(Stored data)
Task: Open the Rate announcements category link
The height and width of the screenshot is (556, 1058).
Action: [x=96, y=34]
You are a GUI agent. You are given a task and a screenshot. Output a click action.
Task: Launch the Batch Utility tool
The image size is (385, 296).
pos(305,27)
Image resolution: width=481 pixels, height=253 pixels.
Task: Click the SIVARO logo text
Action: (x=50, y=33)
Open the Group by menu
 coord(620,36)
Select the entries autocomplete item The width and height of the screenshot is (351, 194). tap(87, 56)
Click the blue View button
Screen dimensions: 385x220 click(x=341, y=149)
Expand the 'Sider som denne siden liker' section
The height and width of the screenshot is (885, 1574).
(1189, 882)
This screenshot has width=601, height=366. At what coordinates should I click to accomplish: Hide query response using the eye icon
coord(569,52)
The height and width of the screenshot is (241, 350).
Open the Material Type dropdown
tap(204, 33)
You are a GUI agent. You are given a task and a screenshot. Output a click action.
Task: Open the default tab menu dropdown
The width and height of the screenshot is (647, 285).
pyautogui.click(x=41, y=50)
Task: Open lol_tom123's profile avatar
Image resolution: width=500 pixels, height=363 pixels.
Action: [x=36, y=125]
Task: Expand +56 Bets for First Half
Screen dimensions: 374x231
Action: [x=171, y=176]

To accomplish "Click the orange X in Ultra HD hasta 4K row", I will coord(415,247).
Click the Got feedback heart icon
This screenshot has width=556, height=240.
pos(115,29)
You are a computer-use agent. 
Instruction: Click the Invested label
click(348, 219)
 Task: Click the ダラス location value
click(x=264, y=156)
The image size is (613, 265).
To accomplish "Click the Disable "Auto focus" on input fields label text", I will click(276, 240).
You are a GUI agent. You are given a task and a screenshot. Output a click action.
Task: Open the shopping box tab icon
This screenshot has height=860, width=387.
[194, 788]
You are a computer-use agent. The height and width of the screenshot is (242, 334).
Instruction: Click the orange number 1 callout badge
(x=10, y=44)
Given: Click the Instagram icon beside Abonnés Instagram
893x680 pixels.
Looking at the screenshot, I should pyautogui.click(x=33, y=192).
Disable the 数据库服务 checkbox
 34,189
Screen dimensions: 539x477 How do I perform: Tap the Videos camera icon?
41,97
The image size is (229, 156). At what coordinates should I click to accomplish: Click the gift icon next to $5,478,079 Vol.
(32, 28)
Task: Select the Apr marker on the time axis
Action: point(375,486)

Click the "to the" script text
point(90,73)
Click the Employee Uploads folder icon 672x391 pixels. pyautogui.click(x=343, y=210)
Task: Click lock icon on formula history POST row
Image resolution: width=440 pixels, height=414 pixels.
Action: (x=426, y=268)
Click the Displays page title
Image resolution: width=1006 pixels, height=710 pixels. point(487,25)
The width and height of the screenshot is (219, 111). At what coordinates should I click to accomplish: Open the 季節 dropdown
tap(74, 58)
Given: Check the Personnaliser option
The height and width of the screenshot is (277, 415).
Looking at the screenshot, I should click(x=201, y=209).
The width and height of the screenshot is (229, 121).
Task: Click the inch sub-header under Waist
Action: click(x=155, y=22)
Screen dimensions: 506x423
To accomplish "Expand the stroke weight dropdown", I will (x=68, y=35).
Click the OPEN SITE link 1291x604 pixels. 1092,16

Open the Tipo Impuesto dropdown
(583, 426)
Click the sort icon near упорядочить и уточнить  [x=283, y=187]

▸ **Aim of the exercise**
Using the records above, copy each line that contains "Expand".

▸ **The completed task**
Expand the 'Sider som denne siden liker' section
Task: Expand +56 Bets for First Half
To accomplish "Expand the stroke weight dropdown", I will (x=68, y=35).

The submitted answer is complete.